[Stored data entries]
○ ○ ○ ○ ○

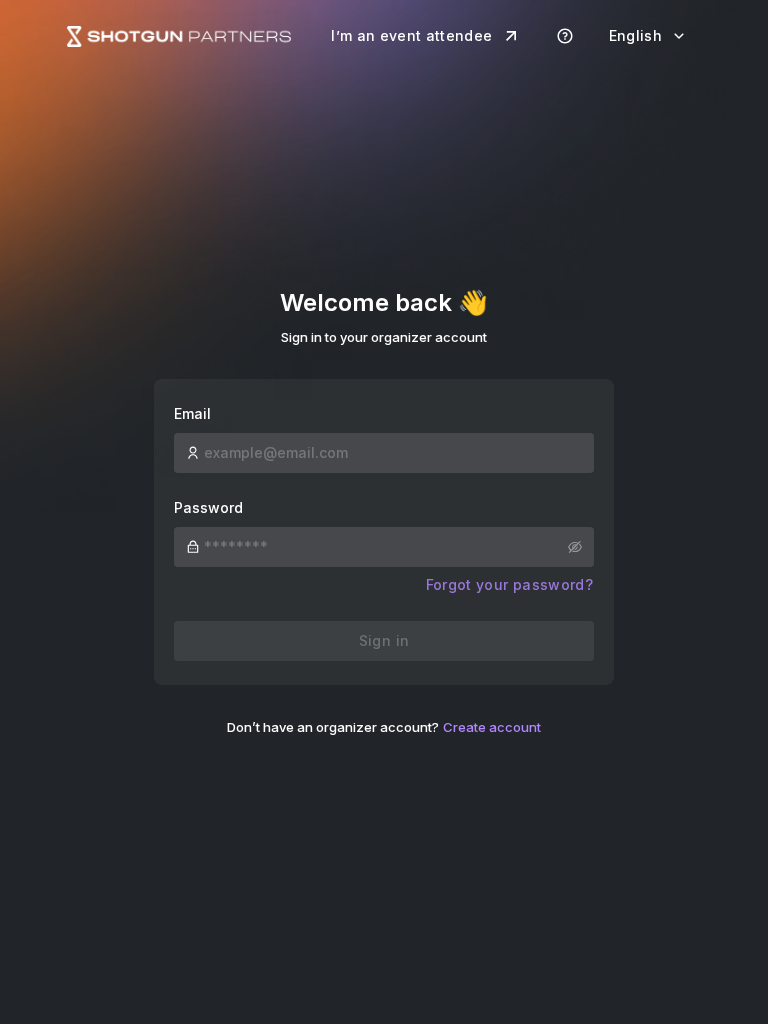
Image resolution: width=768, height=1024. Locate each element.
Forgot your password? (509, 584)
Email (192, 413)
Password (208, 507)
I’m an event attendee (411, 35)
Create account (492, 727)
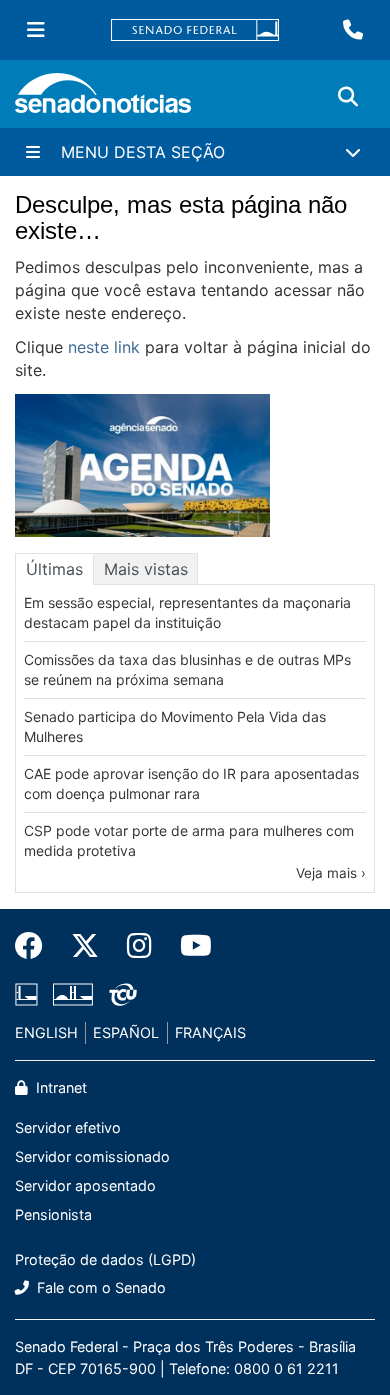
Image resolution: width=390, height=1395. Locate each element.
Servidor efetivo (68, 1127)
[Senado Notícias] (103, 100)
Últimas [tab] (54, 569)
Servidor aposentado (85, 1185)
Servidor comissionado (92, 1156)
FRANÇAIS (210, 1032)
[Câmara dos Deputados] (26, 993)
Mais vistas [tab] (146, 569)
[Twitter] (85, 946)
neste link (104, 347)
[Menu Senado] (36, 30)
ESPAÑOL (126, 1032)
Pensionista (53, 1214)
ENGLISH (46, 1032)
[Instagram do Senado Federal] (139, 946)
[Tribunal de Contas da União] (123, 993)
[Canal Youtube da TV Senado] (189, 946)
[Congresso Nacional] (73, 993)
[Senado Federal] (195, 30)
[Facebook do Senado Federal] (36, 946)
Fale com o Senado (99, 1287)
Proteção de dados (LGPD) (105, 1259)
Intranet (59, 1087)
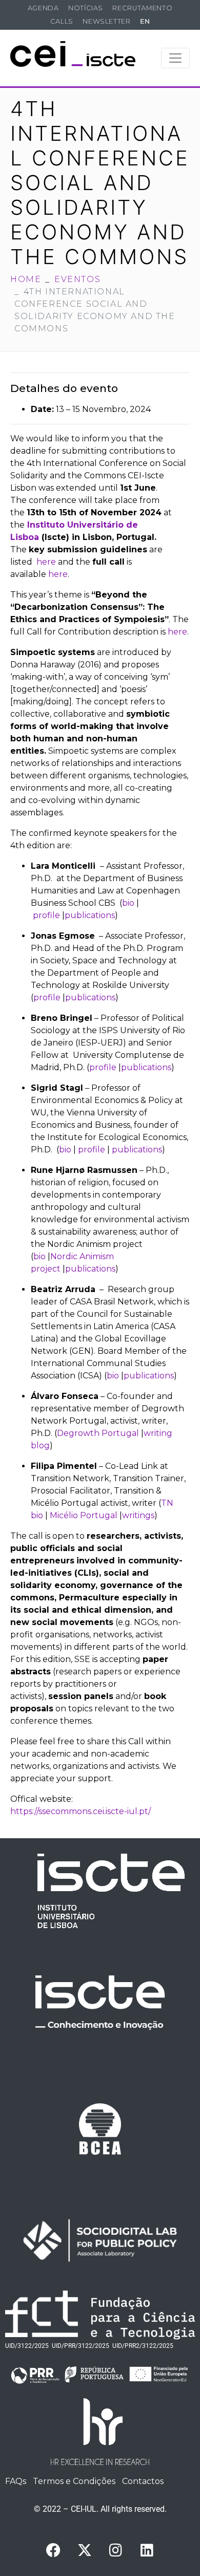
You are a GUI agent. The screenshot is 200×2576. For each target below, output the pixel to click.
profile (45, 915)
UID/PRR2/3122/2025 (142, 2345)
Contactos (143, 2481)
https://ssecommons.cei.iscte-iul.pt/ (80, 1811)
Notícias (85, 8)
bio (128, 903)
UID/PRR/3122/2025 (80, 2345)
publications (90, 915)
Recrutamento (142, 8)
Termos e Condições (74, 2481)
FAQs (15, 2481)
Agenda (43, 8)
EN (145, 21)
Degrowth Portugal (98, 1433)
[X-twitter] (84, 2550)
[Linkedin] (147, 2550)
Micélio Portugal (82, 1515)
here (46, 562)
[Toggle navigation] (175, 58)
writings (138, 1515)
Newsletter (106, 21)
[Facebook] (53, 2550)
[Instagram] (116, 2550)
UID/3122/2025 (27, 2345)
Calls (61, 21)
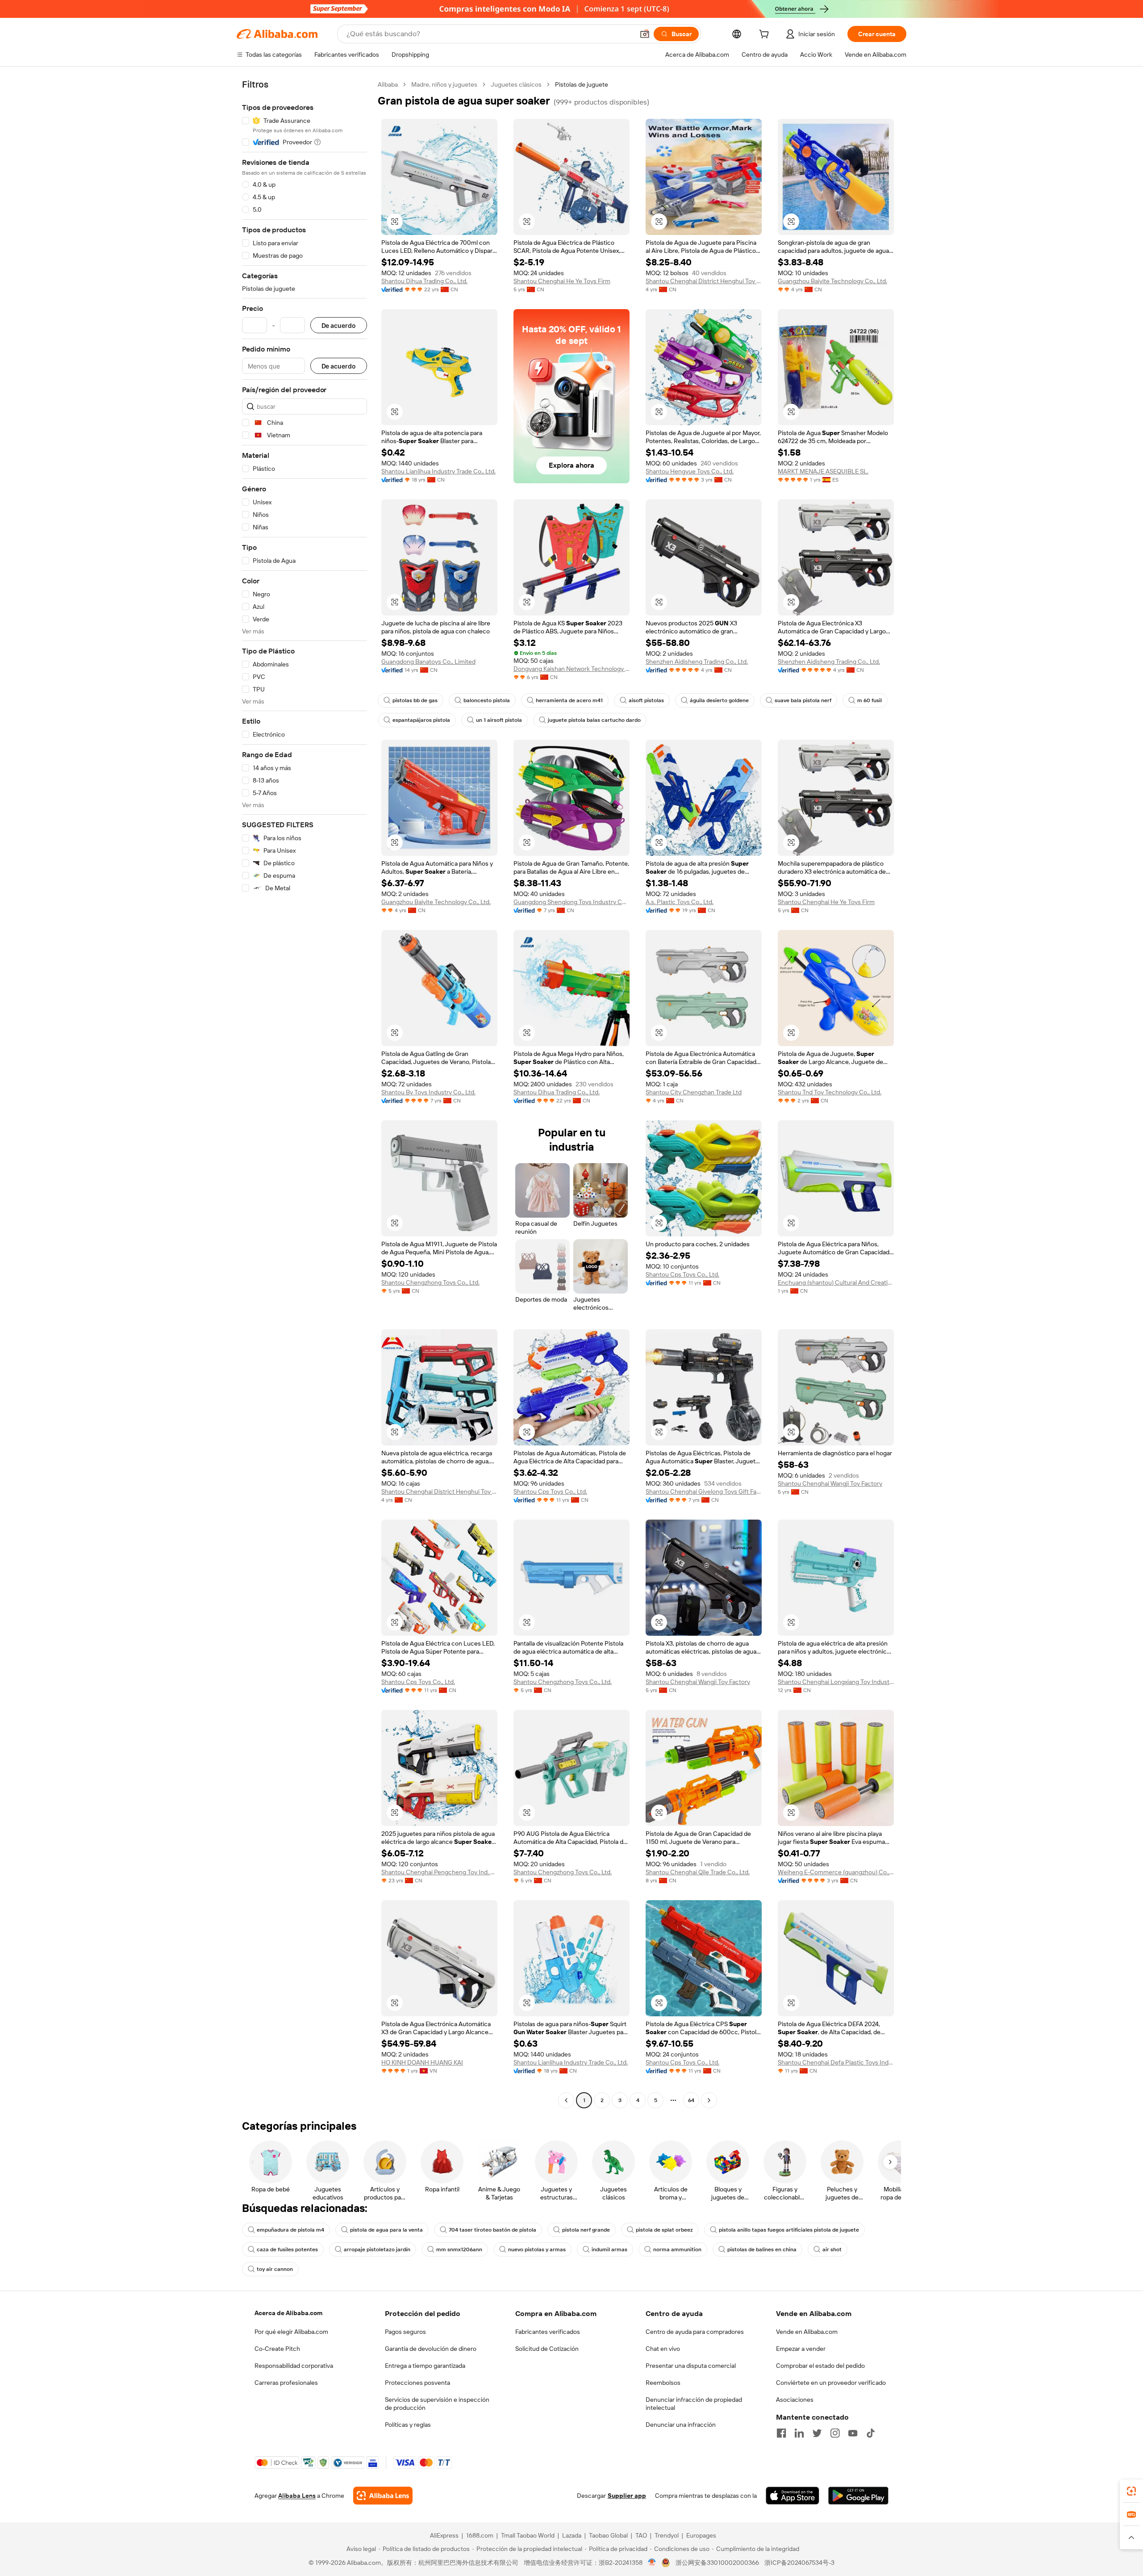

○ ○ ○ ○ ○

◆ Exercise instructions ◆
Give every line above again exactly, with no pictures.

◆ Response area ◆
Image resolution: width=768, height=1024. Locate each element.
Forgot your password? (509, 584)
Email (192, 413)
Password (208, 507)
I’m an event attendee (411, 35)
Create account (492, 727)
Image resolution: width=390, height=1395. Locate each element.
Servidor efetivo (68, 1127)
[Senado Notícias] (103, 100)
Últimas [tab] (54, 569)
Servidor aposentado (85, 1185)
Servidor comissionado (92, 1156)
FRANÇAIS (210, 1032)
[Câmara dos Deputados] (26, 993)
Mais vistas [tab] (146, 569)
[Twitter] (85, 946)
neste link (104, 347)
[Menu Senado] (36, 30)
ESPAÑOL (126, 1032)
Pensionista (53, 1214)
ENGLISH (46, 1032)
[Instagram do Senado Federal] (139, 946)
[Tribunal de Contas da União] (123, 993)
[Canal Youtube da TV Senado] (189, 946)
[Congresso Nacional] (73, 993)
[Senado Federal] (195, 30)
[Facebook do Senado Federal] (36, 946)
Fale com o Senado (99, 1287)
Proteção de dados (LGPD) (105, 1259)
Intranet (59, 1087)
You are a GUI agent. The screenshot is 200×2576. For each target below, output the pixel to click.
profile (45, 915)
UID/PRR2/3122/2025 (142, 2345)
Contactos (143, 2481)
https://ssecommons.cei.iscte-iul.pt/ (80, 1811)
Notícias (85, 8)
bio (128, 903)
UID/PRR/3122/2025 (80, 2345)
publications (90, 915)
Recrutamento (142, 8)
Termos e Condições (74, 2481)
FAQs (15, 2481)
Agenda (43, 8)
EN (145, 21)
Degrowth Portugal (98, 1433)
[X-twitter] (84, 2550)
[Linkedin] (147, 2550)
Micélio Portugal (82, 1515)
here (46, 562)
[Toggle navigation] (175, 58)
writings (138, 1515)
Newsletter (106, 21)
[Facebook] (53, 2550)
[Instagram] (116, 2550)
UID/3122/2025 (27, 2345)
Calls (61, 21)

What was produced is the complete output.